A comparative study of spatial resolution in ocean circulation models and its impact in Lagrangian particle tracking simulations

Lagrangian particle tracking models are used to explore how physical processes influence the transport of particles (e.g. eggs, larvae or propagules) in the ocean. On the Oregon continental shelf and slope, the Northern California Current system, interacts with spatially and temporally variable coastal currents driven by weather, tides, and topography. Particle tracking simulations conducted with a 2km resolution model, indicate that typical residence times on the Oregon shelf are less than three weeks. But retention, particularly nearshore, may be dependent on accurate representation of smaller scale physical processes than are typically resolved in coastal ocean circulation models. To examine this, our study compares and contrasts results of particle tracking simulations based on flow fields from two ocean circulation models with different spatial resolutions (2km, 250m) over a domain that encompasses the Oregon coastal environment (40.7°N to 47.0°N, -123.2°W to -126°W). We employed our Lagrangian particle tracking model to examine how model resolution affects transport and retention characteristics on the Oregon shelf.
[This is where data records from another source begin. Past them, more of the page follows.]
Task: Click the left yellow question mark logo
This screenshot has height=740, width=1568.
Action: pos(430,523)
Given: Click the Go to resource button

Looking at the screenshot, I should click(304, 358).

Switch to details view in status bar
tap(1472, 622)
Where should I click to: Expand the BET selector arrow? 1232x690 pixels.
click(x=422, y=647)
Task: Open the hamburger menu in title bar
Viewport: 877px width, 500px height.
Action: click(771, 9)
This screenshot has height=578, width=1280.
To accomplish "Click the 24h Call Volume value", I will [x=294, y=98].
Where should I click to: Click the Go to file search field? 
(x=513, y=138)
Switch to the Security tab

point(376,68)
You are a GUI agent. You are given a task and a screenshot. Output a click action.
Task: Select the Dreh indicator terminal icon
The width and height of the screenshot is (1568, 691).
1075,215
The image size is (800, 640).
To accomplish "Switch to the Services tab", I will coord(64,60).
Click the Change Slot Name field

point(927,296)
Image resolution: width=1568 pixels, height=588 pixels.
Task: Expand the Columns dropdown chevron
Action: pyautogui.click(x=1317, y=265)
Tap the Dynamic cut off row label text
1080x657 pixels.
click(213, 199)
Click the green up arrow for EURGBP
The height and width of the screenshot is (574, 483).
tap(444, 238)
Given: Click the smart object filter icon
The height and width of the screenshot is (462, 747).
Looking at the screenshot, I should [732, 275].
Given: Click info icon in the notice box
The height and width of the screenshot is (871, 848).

Specifically, we examined particle import (e.g. total number of incoming particles from all origin locations), local retention (e.g. proportion of locally produced particles that are locally retained), and self-recruitment (e.g. ratio of locally produced larvae retained in each area to total number of incoming larvae). Finally, we used our model to analyze the oceanographic connectivity in this ecologically and commercially important Oregon Marine Reserves System.